Segment Open
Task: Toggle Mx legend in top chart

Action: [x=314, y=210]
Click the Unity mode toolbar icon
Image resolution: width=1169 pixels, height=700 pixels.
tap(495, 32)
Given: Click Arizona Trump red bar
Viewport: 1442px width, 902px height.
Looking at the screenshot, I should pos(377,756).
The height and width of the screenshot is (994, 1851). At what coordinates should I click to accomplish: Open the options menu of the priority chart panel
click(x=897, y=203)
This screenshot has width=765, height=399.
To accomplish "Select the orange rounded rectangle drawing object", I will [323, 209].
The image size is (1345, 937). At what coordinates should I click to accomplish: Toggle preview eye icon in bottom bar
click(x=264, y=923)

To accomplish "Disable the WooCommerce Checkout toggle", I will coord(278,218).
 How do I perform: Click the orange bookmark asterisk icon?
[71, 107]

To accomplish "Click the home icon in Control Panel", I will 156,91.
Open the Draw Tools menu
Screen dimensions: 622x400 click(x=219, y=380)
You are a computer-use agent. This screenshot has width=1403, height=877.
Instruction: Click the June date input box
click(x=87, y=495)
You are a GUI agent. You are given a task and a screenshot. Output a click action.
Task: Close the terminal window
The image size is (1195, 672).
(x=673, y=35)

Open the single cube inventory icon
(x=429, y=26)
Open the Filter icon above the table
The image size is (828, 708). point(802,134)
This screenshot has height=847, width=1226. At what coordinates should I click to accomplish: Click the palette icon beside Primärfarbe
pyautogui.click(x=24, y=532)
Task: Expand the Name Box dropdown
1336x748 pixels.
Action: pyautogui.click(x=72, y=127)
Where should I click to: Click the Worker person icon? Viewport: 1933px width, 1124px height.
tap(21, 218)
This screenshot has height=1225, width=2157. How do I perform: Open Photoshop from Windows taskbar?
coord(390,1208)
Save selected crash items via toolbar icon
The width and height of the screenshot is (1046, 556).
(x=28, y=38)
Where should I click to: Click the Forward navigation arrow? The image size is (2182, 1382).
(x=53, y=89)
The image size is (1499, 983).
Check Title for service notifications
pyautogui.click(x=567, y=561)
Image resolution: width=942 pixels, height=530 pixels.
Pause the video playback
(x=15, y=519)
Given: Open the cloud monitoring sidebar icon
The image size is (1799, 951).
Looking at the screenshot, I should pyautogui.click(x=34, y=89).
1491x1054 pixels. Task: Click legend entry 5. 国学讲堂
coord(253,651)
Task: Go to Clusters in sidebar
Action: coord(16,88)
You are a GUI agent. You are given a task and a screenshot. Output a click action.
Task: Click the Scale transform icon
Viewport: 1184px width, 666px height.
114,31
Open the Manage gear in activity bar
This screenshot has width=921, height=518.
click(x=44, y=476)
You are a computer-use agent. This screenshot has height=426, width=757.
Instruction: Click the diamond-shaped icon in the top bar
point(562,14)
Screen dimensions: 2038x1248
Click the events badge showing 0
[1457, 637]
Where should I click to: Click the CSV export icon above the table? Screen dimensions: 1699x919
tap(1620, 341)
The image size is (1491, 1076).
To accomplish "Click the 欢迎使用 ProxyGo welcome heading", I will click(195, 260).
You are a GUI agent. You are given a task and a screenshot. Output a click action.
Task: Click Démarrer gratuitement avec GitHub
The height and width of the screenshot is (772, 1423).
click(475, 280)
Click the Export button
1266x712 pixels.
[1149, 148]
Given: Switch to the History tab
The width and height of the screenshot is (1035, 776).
Segment Closed
Each of the entries above needs to be given again exactly.

Task: Toggle Mx legend in top chart

Action: [x=314, y=210]
Click the Unity mode toolbar icon
Image resolution: width=1169 pixels, height=700 pixels.
tap(495, 32)
Given: Click Arizona Trump red bar
Viewport: 1442px width, 902px height.
Looking at the screenshot, I should pos(377,756).
The height and width of the screenshot is (994, 1851). At what coordinates should I click to accomplish: Open the options menu of the priority chart panel
click(x=897, y=203)
This screenshot has width=765, height=399.
To accomplish "Select the orange rounded rectangle drawing object", I will [323, 209].
The image size is (1345, 937). At what coordinates should I click to accomplish: Toggle preview eye icon in bottom bar
click(x=264, y=923)

To accomplish "Disable the WooCommerce Checkout toggle", I will coord(278,218).
 How do I perform: Click the orange bookmark asterisk icon?
[71, 107]

To accomplish "Click the home icon in Control Panel", I will 156,91.
Open the Draw Tools menu
Screen dimensions: 622x400 click(x=219, y=380)
You are a computer-use agent. This screenshot has width=1403, height=877.
Instruction: Click the June date input box
click(x=87, y=495)
You are a GUI agent. You are given a task and a screenshot. Output a click action.
Task: Close the terminal window
The image size is (1195, 672).
(x=673, y=35)

Open the single cube inventory icon
(x=429, y=26)
Open the Filter icon above the table
The image size is (828, 708). point(802,134)
This screenshot has height=847, width=1226. At what coordinates should I click to accomplish: Click the palette icon beside Primärfarbe
pyautogui.click(x=24, y=532)
Task: Expand the Name Box dropdown
1336x748 pixels.
Action: pyautogui.click(x=72, y=127)
Where should I click to: Click the Worker person icon? Viewport: 1933px width, 1124px height.
tap(21, 218)
This screenshot has height=1225, width=2157. How do I perform: Open Photoshop from Windows taskbar?
coord(390,1208)
Save selected crash items via toolbar icon
The width and height of the screenshot is (1046, 556).
(x=28, y=38)
Where should I click to: Click the Forward navigation arrow? The image size is (2182, 1382).
(x=53, y=89)
The image size is (1499, 983).
Check Title for service notifications
pyautogui.click(x=567, y=561)
Image resolution: width=942 pixels, height=530 pixels.
Pause the video playback
(x=15, y=519)
Given: Open the cloud monitoring sidebar icon
The image size is (1799, 951).
Looking at the screenshot, I should pyautogui.click(x=34, y=89).
1491x1054 pixels. Task: Click legend entry 5. 国学讲堂
coord(253,651)
Task: Go to Clusters in sidebar
Action: coord(16,88)
You are a GUI agent. You are given a task and a screenshot. Output a click action.
Task: Click the Scale transform icon
Viewport: 1184px width, 666px height.
114,31
Open the Manage gear in activity bar
This screenshot has width=921, height=518.
click(x=44, y=476)
You are a computer-use agent. This screenshot has height=426, width=757.
Instruction: Click the diamond-shaped icon in the top bar
point(562,14)
Screen dimensions: 2038x1248
Click the events badge showing 0
[1457, 637]
Where should I click to: Click the CSV export icon above the table? Screen dimensions: 1699x919
tap(1620, 341)
The image size is (1491, 1076).
To accomplish "Click the 欢迎使用 ProxyGo welcome heading", I will click(195, 260).
You are a GUI agent. You are given a task and a screenshot. Output a click action.
Task: Click Démarrer gratuitement avec GitHub
The height and width of the screenshot is (772, 1423).
click(475, 280)
Click the Export button
1266x712 pixels.
[1149, 148]
Given: Switch to the History tab
The width and height of the screenshot is (1035, 776).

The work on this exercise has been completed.